Although it still hasn’t reached a final conclusion, the FDA issued a statement on September 26, 2011, that preliminary results of an independent FDA-funded study suggest an approximately 1.5-fold increase in the risk of blood clots for women who use drospirenone-containing birth control pills compared to users of other hormonal contraceptives. FDA has scheduled a joint meeting of the Reproductive Health Drugs Advisory Committee and the Drug Safety and Risk Management Advisory Committee on December 8, 2011 to discuss the risks of blood clots with drospirenone-containing birth control pills.

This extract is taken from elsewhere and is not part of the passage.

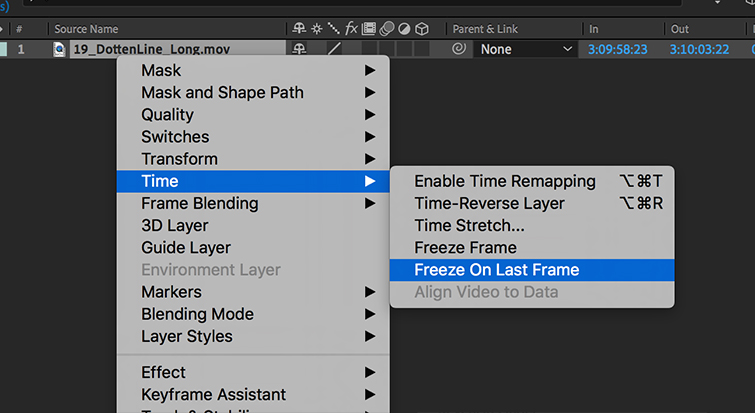Click the shy switch column header icon
The width and height of the screenshot is (755, 413).
(x=298, y=29)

This recent FDA statement is in follow up to a statement that was released in May 2011 indicating its concern with two articles in the British Medical Journal which raised the question as to whether there is greater risk of DVT and PE in women taking combination oral contraceptives containing the progestin drospirenone as compared to the risk in women taking oral contraceptives containing the progestin levonorgestrel. These two studies reported a two- to three-fold greater risk of venous thromboembolic events or VTEs (VTEs include DVTs and PEs) in women using oral contraceptives containing drospirenone rather than levonorgestrel.

A complete listing of the medications that contain drospirenone and the FDA’s statement can be found at http://www.fda.gov/Drugs/DrugSafety/PostmarketDrugSafetyInformationforPatientsandProviders/ucm273039

Thousands of lawsuits have been filed around the country against the manufacturer, Bayer, on behalf of women who have suffered a VTE while ingesting Yaz or Yasmin.